Background: Heart failure affects millions of people worldwide and remains a significant health burden. Although there are great advances in Goal Directed Medical Therapy, the 30-day readmission rates for Acute Decompensated Heart Failure (ADHF) remain high with global estimates around 13.2%. Socioeconomic and non-medical factors, evaluated through the Social Determinants of Health (SDOH), play a major role. Social circumstances such as low income, limited education, housing instability, poor health literacy, and food insecurity, are underrecognized factors that impair medication adherence, follow-up, and self-care, driving worse outcomes. In US studies, up to 22–25% of heart failure patients are readmitted within 30 days, and SDOH such as food insecurity have been shown to double readmission risk. This study aims to evaluate how certain Social Determinants of health affect the 30-day readmission rate for acute Congestive Heart Failure Decompensation in a safety-net hospital in South Bronx, NY.
Methods: We conducted a retrospective single-center study of patients admitted with ADHF from February to September 2025 as part of a quality improvement initiative aimed at reducing 30-day readmissions. We evaluated the presence of SDOH among the patient population, stratifying factors such as financial insecurity, housing instability, transportation barriers, food insecurity, and homelessness. Associations with active tobacco use, alcohol use, and other substance use disorders were also assessed. Fisher’s exact test was used to evaluate associations, and p-values < 0.05 were considered statistically significant.
Results: Among the 167 patients included in the study, 53% were 65 years or older, 62% were male, and the primary languages spoken were English (66%) and Spanish (31%).

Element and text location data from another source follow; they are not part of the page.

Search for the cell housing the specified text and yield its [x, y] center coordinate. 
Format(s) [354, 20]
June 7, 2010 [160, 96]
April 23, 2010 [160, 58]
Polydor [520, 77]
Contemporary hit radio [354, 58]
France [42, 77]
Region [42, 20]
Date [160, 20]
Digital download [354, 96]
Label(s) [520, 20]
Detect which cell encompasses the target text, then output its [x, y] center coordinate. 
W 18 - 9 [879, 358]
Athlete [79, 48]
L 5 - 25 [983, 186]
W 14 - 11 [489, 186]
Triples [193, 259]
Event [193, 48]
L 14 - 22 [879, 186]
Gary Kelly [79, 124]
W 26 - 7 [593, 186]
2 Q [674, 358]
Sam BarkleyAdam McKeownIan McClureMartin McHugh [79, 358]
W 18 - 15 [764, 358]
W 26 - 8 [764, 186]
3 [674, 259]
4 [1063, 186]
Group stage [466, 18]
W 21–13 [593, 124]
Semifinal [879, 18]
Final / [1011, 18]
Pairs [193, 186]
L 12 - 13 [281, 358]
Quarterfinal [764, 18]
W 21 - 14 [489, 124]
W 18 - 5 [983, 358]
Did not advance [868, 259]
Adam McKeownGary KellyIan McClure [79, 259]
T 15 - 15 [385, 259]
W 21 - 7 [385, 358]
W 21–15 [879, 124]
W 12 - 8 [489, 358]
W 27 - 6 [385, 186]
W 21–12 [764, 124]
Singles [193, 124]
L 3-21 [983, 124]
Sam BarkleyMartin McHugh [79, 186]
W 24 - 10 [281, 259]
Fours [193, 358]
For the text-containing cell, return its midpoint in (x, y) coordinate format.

The results demonstrated that patients with social determinants of health (SDOH) had nearly twice the odds of 30-day readmission compared with those without SDOH (OR 1.98), although this association was not statistically significant (p = 0.061).Financial insecurity (OR 1.81, 95% CI 0.54–6.02, p = 0.33), housing instability (OR 1.91, 95% CI 0.89–4.09, p = 0.095), homelessness (OR 2.91, 95% CI 0.39–21.49, p = 0.28), transportation barriers (OR 2.17, 95% CI 0.64–7.36, p = 0.21), and food insecurity (OR 3.03, 95% CI 0.71–12.88, p = 0.12) were each associated with higher odds of readmission; however, none of these associations were statistically significant.In contrast, active smoking was significantly associated with nearly three-fold higher odds of 30-day readmission (OR 2.85, 95% CI 1.40–5.81, p = 0.003). Alcohol use and substance use did not show statistically significant associations with readmission (OR 1.85, 95% CI 0.90–3.79, p = 0.093; OR 1.77, 95% CI 0.87–3.61, p = 0.11, respectively).
Conclusions: In spite of advances in HF treatment, the morbidity and mortality from HF has continued to remain high among Black and Hispanic American patients, likely due to the environmental and socioeconomic challenges they face. Addressing health inequities due to SDoH and substance use meaningfully by implementing Minimally Disruptive Medicine (MDM) tailoring treatment to the patient’s daily life, and reducing their Burden of Treatment will help provide patient centered equitable healthcare.